Last fall, colorful and quirky homewares store Coming Soon moved to Dimes Square at 53 Canal Street, with new fame stemming from the home improvement trend made for Instagram, which flourished during the pandemic. In December, designer Sandy Liang opened at 28 Orchard Street. And since last summer, the floodgates have opened: up-and-coming fashion boutique Café Forgot has popped up at 29 Ludlow Street; there was a pop-up of traveling concept store Beverly’s at 22 Ludlow; The hip vintage vendor’s leisure center has opened at 48 Hester; glitzy accessories brand Susan Alexandra moved into 33 Orchard, and shoppable lifestyle showroom The Break took up space on the fifth floor at 62 Allen.

Cafe Forgot on New York’s Lower East Side.
Courtesy of Café Oublié

More is to come: Cult Tucson, Ariz. vendors Desert Vintage are set to open at 34 Orchard Street in March; the Suzie Kondi tracksuit line is taking up space at 15 Orchard Street and there are rumors of other brands on the way.

“We loved the energy and sense of community there,” said Salima Boufelfel of Desert Vintage, who co-founded the company with partner Roberto Cowan. “We spent time in different neighborhoods and the Lower East Side touched us. We are excited to open and access our new community.
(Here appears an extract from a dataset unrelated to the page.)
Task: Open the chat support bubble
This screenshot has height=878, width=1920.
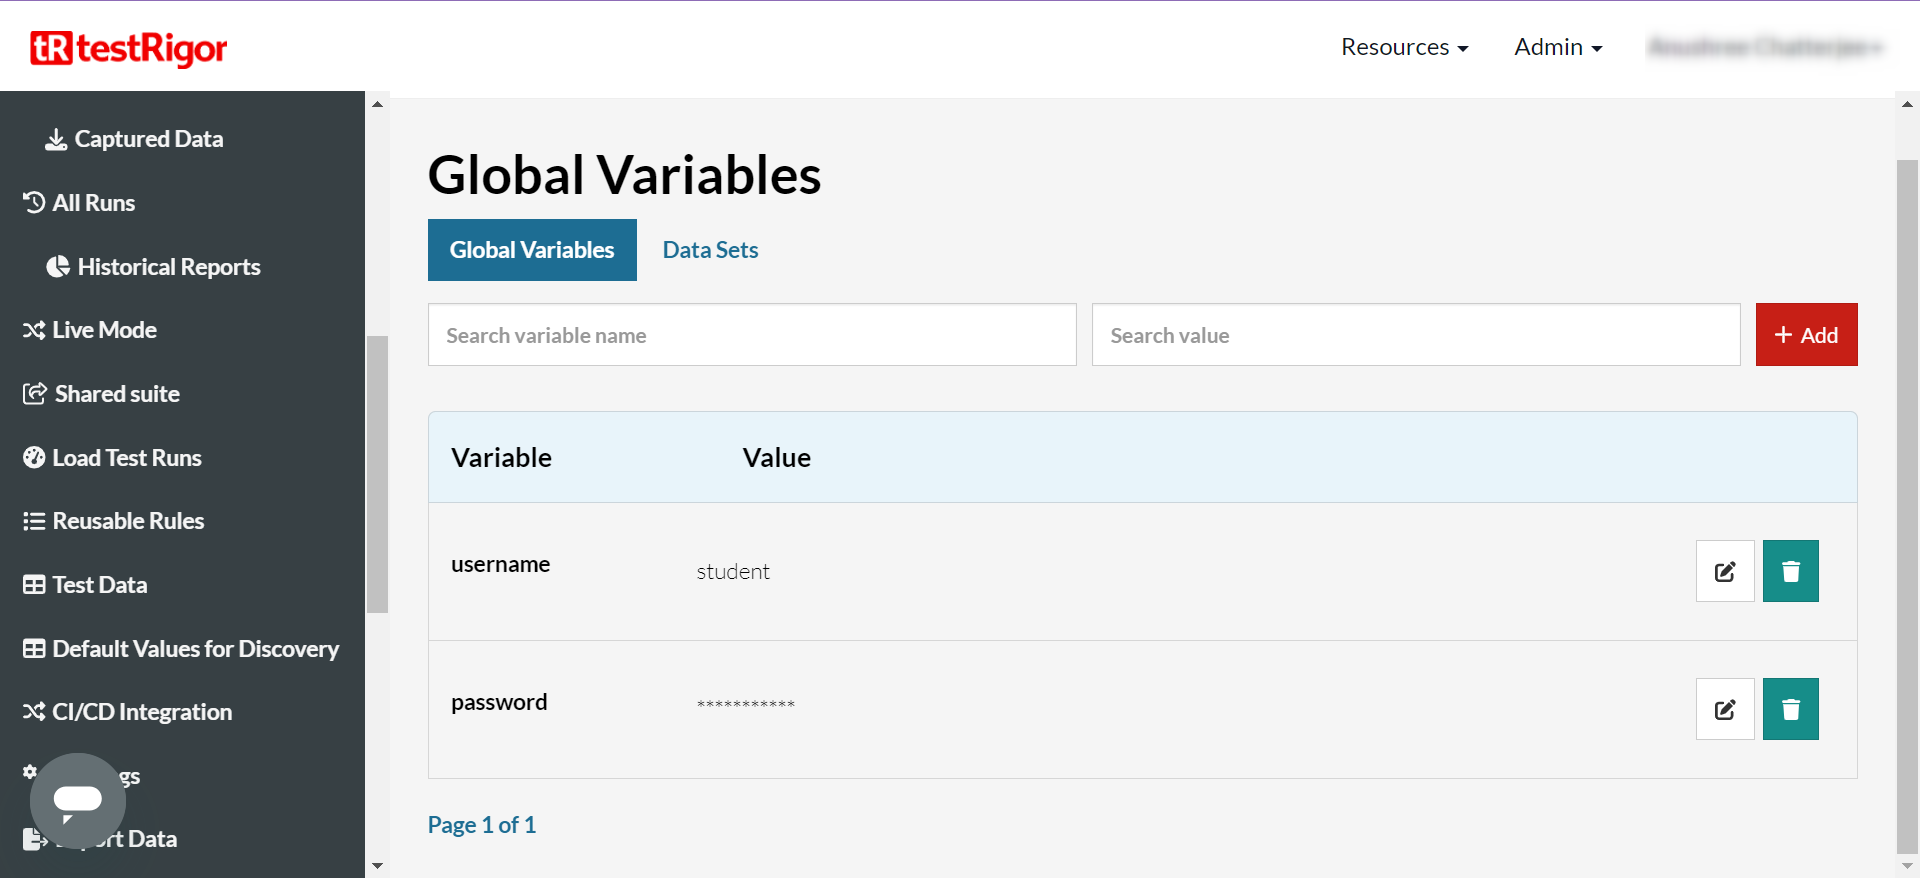Action: tap(77, 800)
Each store is designed to be eco-friendly and consumer-friendly, creating a visual experience that harkens back to another era of shopping and feels like traveling even when the stores are only half a block from each other . And more than that, they’re a backlash against e-commerce – creating an emotional shopping experience that doesn’t translate to a screen.

In mid-November, Tal Silberstein opened its new Colbo boutique concept in a 900 square foot space at 51 Orchard Street. The serene, earth-toned space is part gallery, part cafe, part clothing store and was created as an antidote to the sometimes overwhelming energy of Manhattan.

In addition to selling a house line, Colbo retails lesser-known brands chosen for their quality and sophistication, such as Connor McKnight, Hed Mayner and Csillag.

“I think opening a store is something that has always appealed to me. I’ve always been into physical shopping spaces, I’ve never really been an online shopper,” said Silberstein, who previously owned a boutique in Tel Aviv and oversaw the creative direction of the Public Records space in Brooklyn. . For him, Colbo is a blend of personal aesthetic references: the desert tones originating in Israel, the laid-back attitude of Los Angeles and the sharp creativity that pervades New York.

“There are a lot of stores, it’s really booming right now – it’s growing really fast,” Silberstein said of the neighborhood where he’s set up his new store.

But just like what happened to SoHo, he’s realistic about what’s on the horizon: “I expect [bigger brands to open] better late than never. It’s unavoidable at this point. I think it’s understood that young professionals, hipsters and tourists flock here to buy things and that gives potential to the bigger brands.